Pharmacokinetic Evaluation of the Interactions of Amenamevir (ASP2151) with Ketoconazole,Rifampicin, Midazolam,and Warfarin in Healthy Adults

Introduction

Amenamevir is a nonnucleoside antiherpes virus compound available for treating herpes zoster infections. Four studies aimed to determine any potential interactions between amenamevir and ketoconazole, rifampicin, midazolam, or warfarin in healthy male participants.

Methods

Two studies were open-label studies that evaluated the effects of multiple doses of ketoconazole (400 mg) and rifampicin (600 mg) on the pharmacokinetics of a single oral dose of amenamevir. The other two studies were randomized, double-blind, parallel-group studies that evaluated the effects of multiple doses of amenamevir on the pharmacokinetics of a single dose of midazolam (7.5 mg) and warfarin (25 mg). A drug interaction was considered to occur if the 90% confidence interval (CI) of the least squares geometric mean ratio (GMR) of amenamevir to the comparator was outside the prespecified interval of 0.80–1.25.

Results

Interactions were observed between amenamevir and ketoconazole, rifampicin, and midazolam, but not between amenamevir and warfarin.

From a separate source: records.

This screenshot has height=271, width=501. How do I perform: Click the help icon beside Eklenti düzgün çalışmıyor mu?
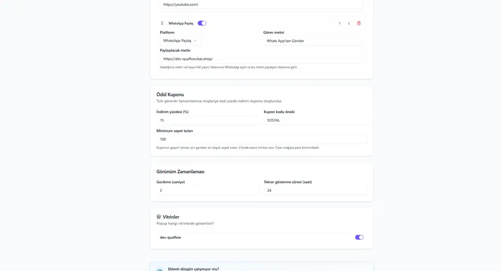click(160, 270)
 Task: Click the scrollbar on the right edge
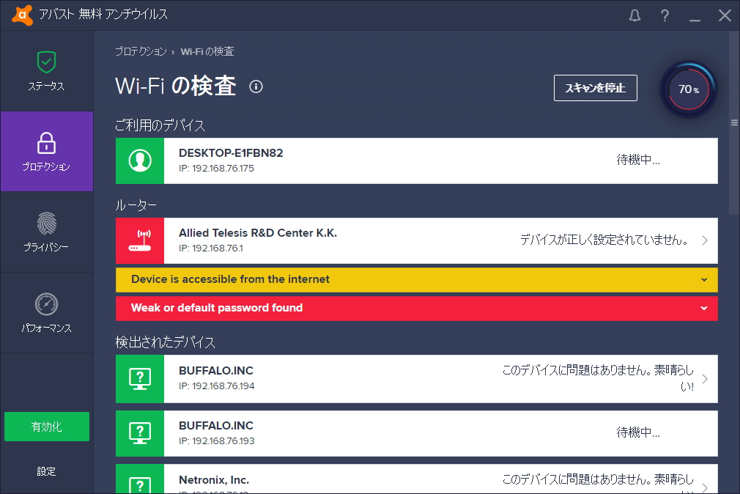point(733,122)
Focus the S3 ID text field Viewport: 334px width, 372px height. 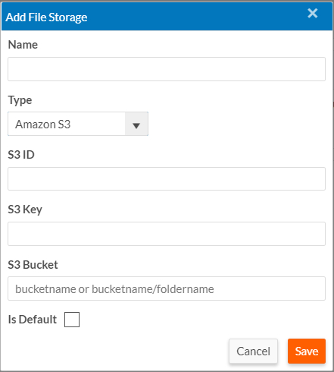tap(167, 178)
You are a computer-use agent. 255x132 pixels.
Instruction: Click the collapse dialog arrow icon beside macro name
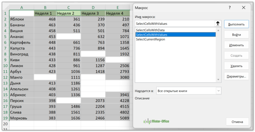(218, 24)
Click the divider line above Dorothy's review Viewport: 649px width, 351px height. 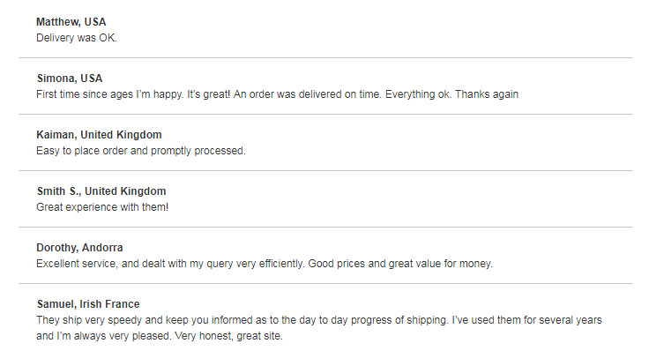325,228
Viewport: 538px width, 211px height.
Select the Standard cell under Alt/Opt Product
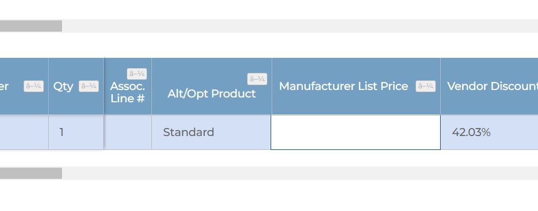pos(212,132)
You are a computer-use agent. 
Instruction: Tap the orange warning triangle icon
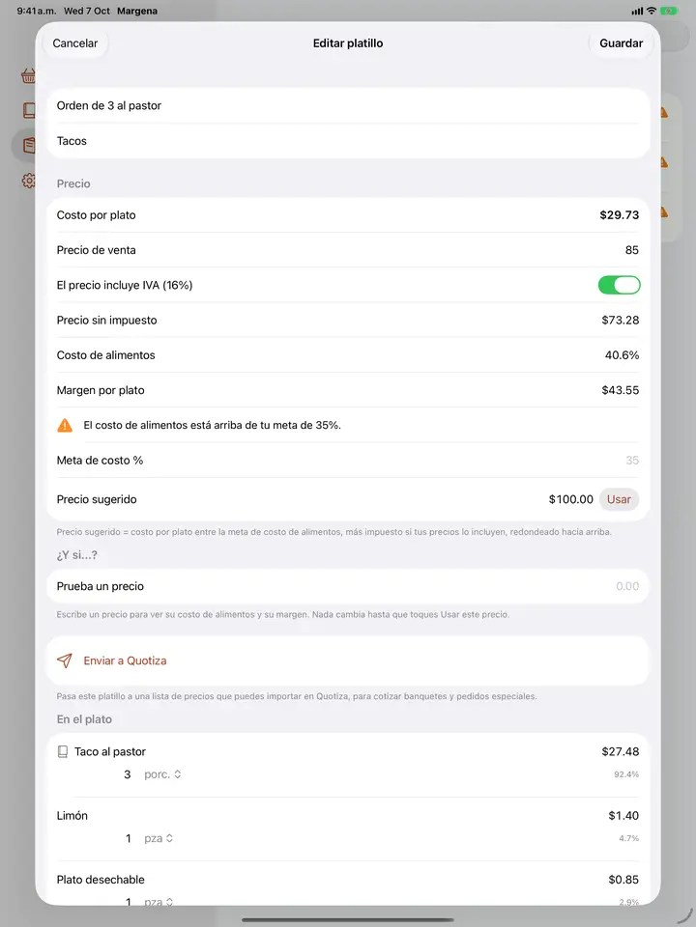point(65,425)
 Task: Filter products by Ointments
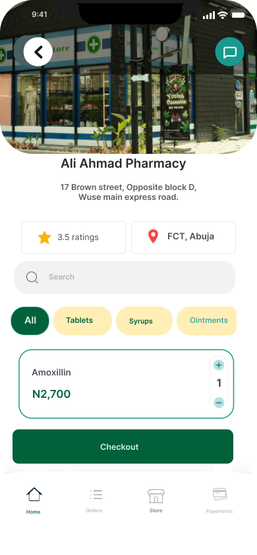207,321
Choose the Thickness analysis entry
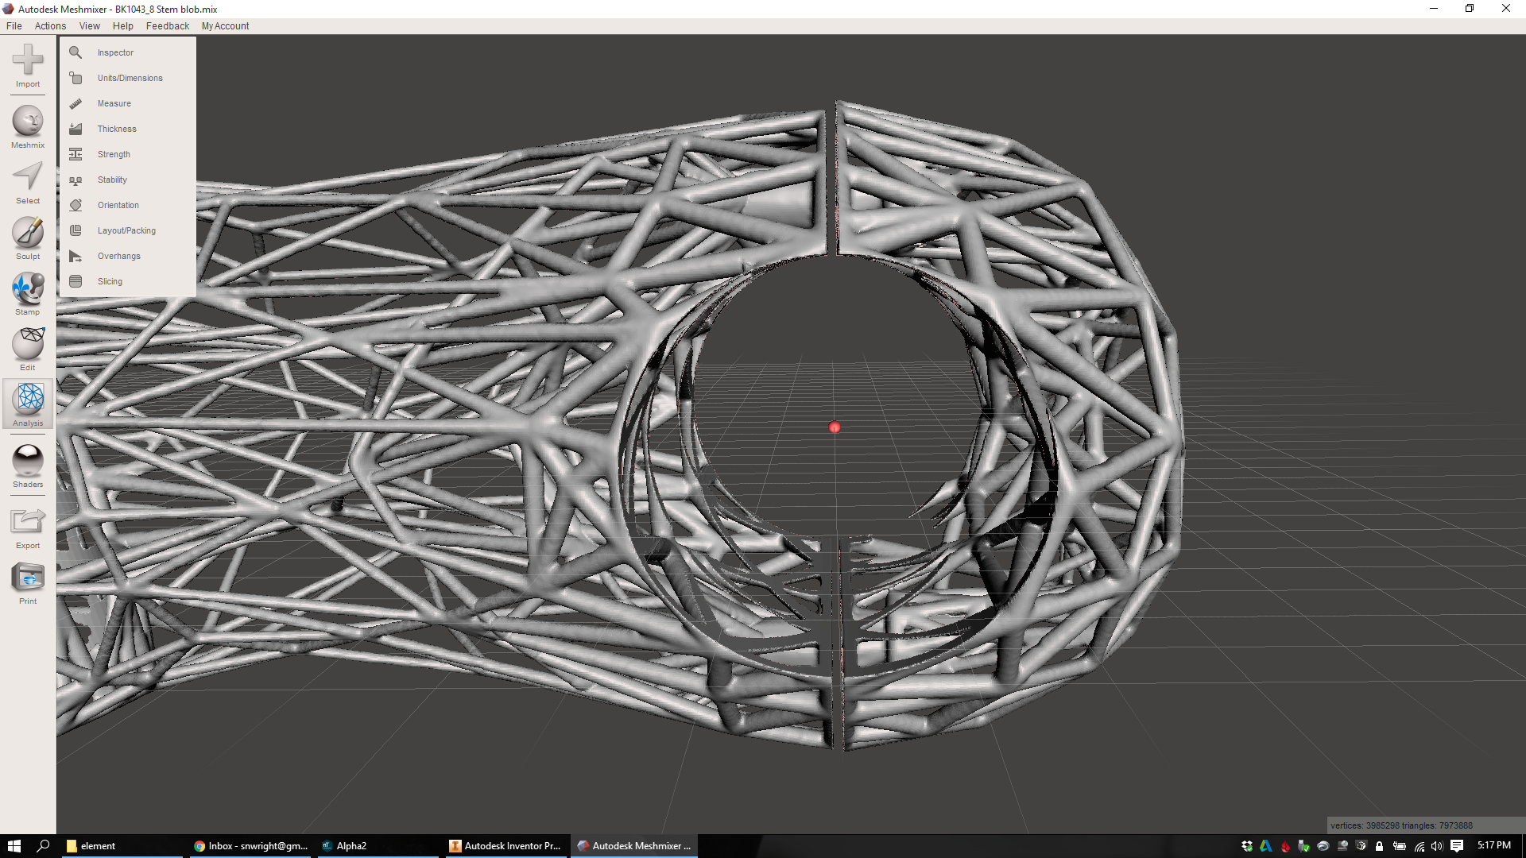 pyautogui.click(x=117, y=129)
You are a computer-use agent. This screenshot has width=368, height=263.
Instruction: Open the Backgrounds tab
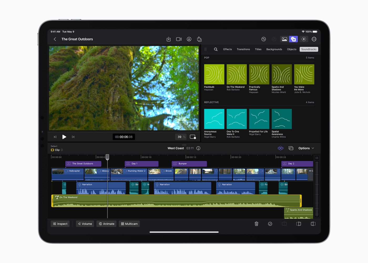pyautogui.click(x=274, y=49)
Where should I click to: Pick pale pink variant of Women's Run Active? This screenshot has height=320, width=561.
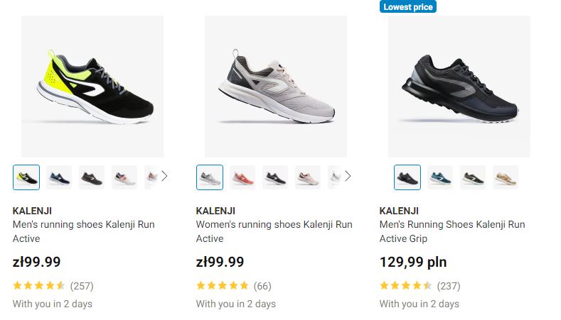tap(308, 177)
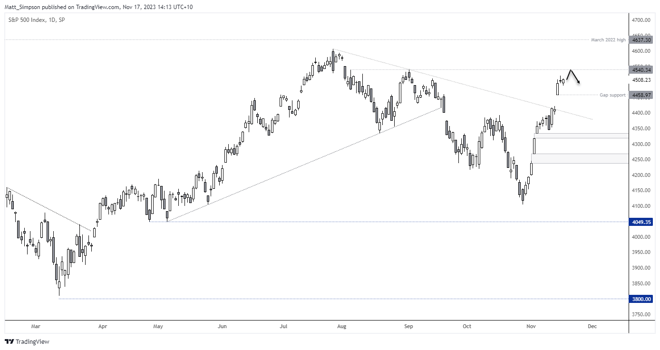660x350 pixels.
Task: Click the Gap support price label 4458.97
Action: (641, 95)

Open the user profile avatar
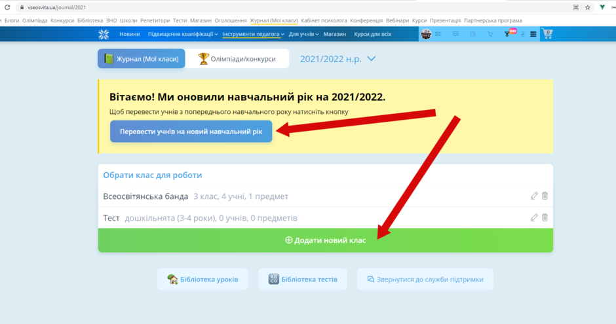pos(426,34)
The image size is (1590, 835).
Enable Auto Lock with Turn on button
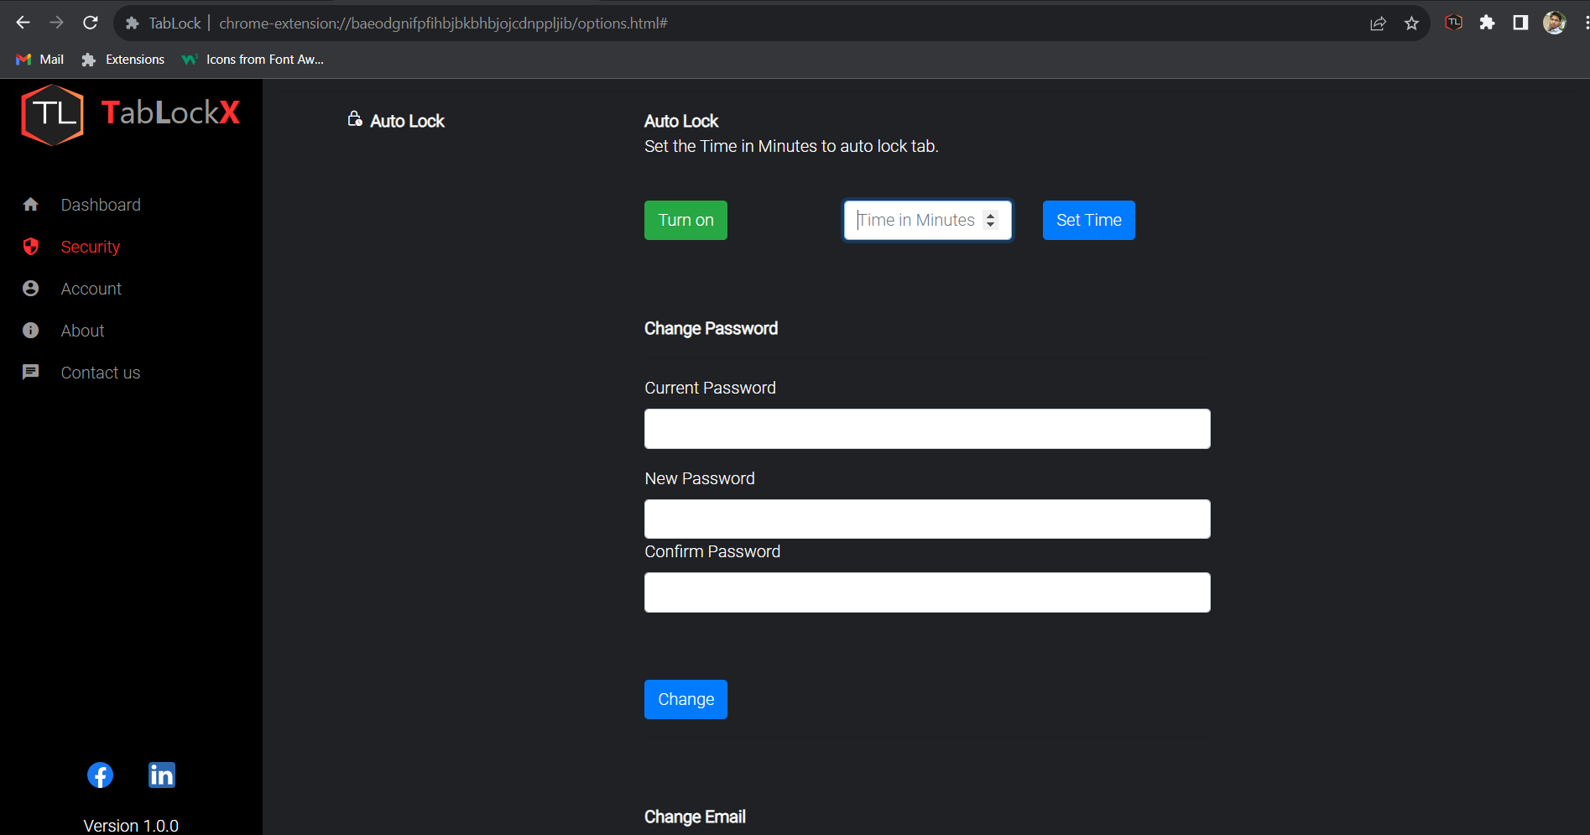point(686,220)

After a single 400-mg dose of amenamevir, the GMRs of amenamevir plus ketoconazole or rifampicin versus amenamevir alone for C _max and the area under the plasma concentration–time curve from time zero to infinity (AUC_inf) were 1.30 (90% CI 1.17–1.45) and 2.58 (90% CI 2.32–2.87), respectively, for ketoconazole and 0.42 (90% CI 0.37–0.49) and 0.17 (90% CI 0.15–0.19), respectively, for rifampicin. Following multiple doses of amenamevir (400 mg), the GMRs of midazolam plus amenamevir versus midazolam alone for AUC_inf and C _max were 0.53 (90% CI 0.47–0.61) and 0.63 (90% CI 0.50–0.80), respectively. After a single dose of warfarin, the (S)-warfarin and (R)-warfarin mean C _max increased and mean AUC_inf decreased in the presence of amenamevir; however, the 90% CIs of the GMRs for these parameters remained within the predefined limits.

Conclusion

These findings confirm that amenamevir (as a cytochrome P450 3A4 substrate) can interact with ketoconazole or rifampicin, and (as a cytochrome P450 3A4 inducer) can interact with midazolam; however, no interaction between amenamevir and (S)-warfarin was observed, indicating that amenamevir is not an inducer of cytochrome P450 2C9.

Funding

Astellas Pharma.

Trial registration

EudraCT2007-002227-33 (study 15L-CL-008), EudraCT2007-002228-14 (study 15L-CL-009), EudraCT2007-002761-13 (study 15L-CL-010), and EudraCT2007-002779-14 (study 15L-CL-018).